WORK REQUEST
Copy the listing exactly, leaving out every picture.

DATA LISTING
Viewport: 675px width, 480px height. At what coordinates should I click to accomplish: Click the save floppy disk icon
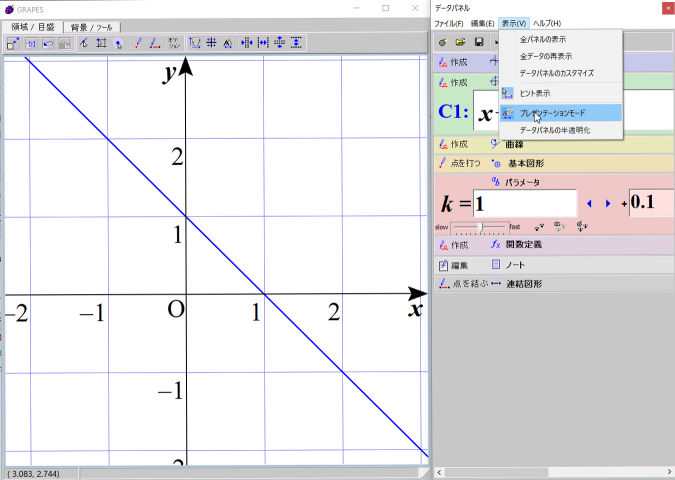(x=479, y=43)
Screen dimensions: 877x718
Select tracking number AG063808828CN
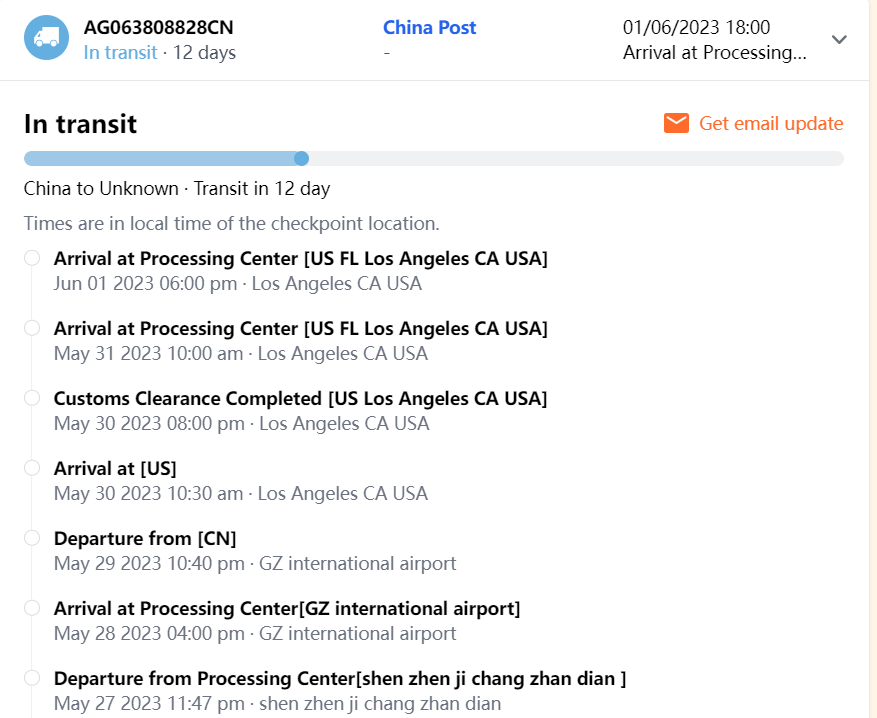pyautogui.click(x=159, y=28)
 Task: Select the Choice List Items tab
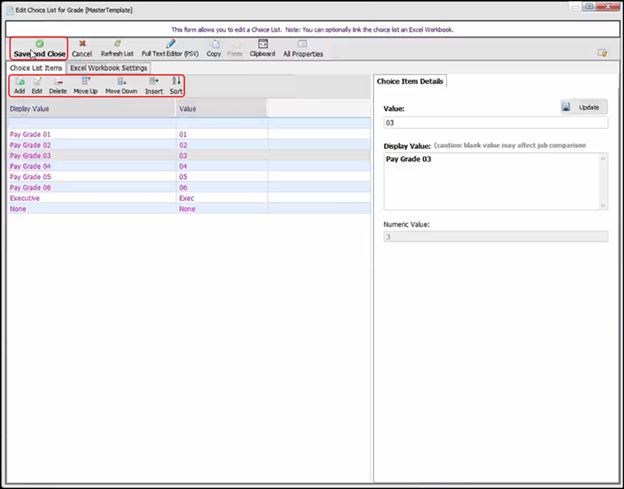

TASK RESULT
Viewport: 675px width, 480px height. At what coordinates should I click to accomplish: Click the save floppy disk icon
(x=479, y=43)
Screen dimensions: 877x718
Select tracking number AG063808828CN
pyautogui.click(x=159, y=28)
 Task: Select the Choice List Items tab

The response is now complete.